You are viewing a plain text version of this content. The canonical link for it is here.
Posted to dev@phoenix.apache.org by "Maryann Xue (JIRA)" <ji...@apache.org> on 2015/12/02 21:54:11 UTC
[jira] [Updated] (PHOENIX-2480) SQL Query with multiple projection
selections over multiple tables having LEFT OUTER JOINS returns completely
null for random columns even when data is present
[ https://issues.apache.org/jira/browse/PHOENIX-2480?page=com.atlassian.jira.plugin.system.issuetabpanels:all-tabpanel ]
Maryann Xue updated PHOENIX-2480:
---------------------------------
Attachment: PHOENIX-2480.patch
[~jamestaylor], Could you help review this patch?
The problem is basically about the ValueBitSet.isVarLength() being test to false vs. true between pre-join schema and post-join schema. And it happens only with simultaneous many-way joins, join between two tables is fine even without the fix.
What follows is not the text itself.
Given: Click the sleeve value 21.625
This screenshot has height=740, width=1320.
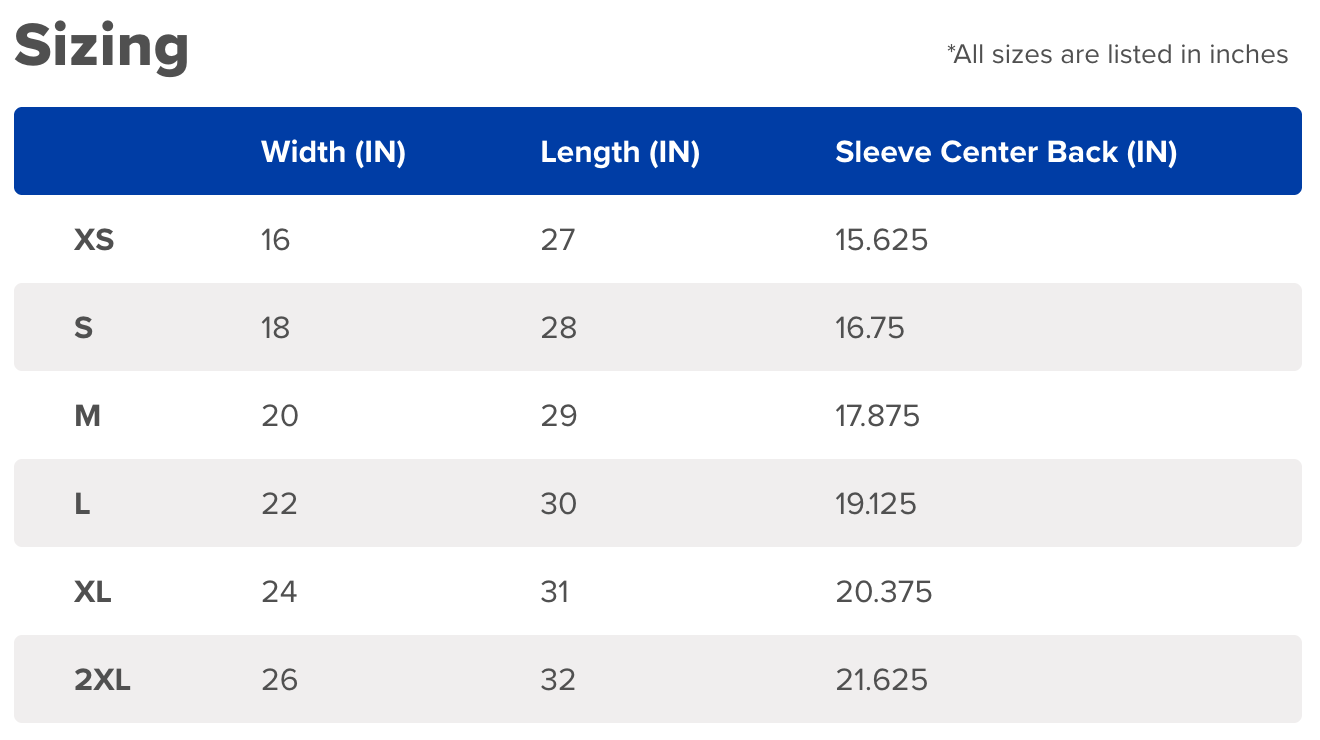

Another change I've made in the patch is to move all index-irrelevant test cases from parameterized HashJoinIT and SortMergeJoinIT into non-parameterized HashJoinMoreIT and SortMergeJoinMoreIT, in order to avoid running the same test cases multiple times.
> SQL Query with multiple projection selections over multiple tables having LEFT OUTER JOINS returns completely null for random columns even when data is present
> ---------------------------------------------------------------------------------------------------------------------------------------------------------------
>
> Key: PHOENIX-2480
> URL: https://issues.apache.org/jira/browse/PHOENIX-2480
> Project: Phoenix
> Issue Type: Bug
> Affects Versions: 4.4.0
> Environment: Linux CentOS release 6.6/ Hadoop 2.2.0 / Hbase 0.98 / JDK 1.7.0_55 / Apache Phoenix 4.4.0
> Reporter: Vivek K T
> Assignee: Maryann Xue
> Priority: Blocker
> Attachments: PHOENIX-2480.patch
>
>
> Please do the following to reproduce the issue.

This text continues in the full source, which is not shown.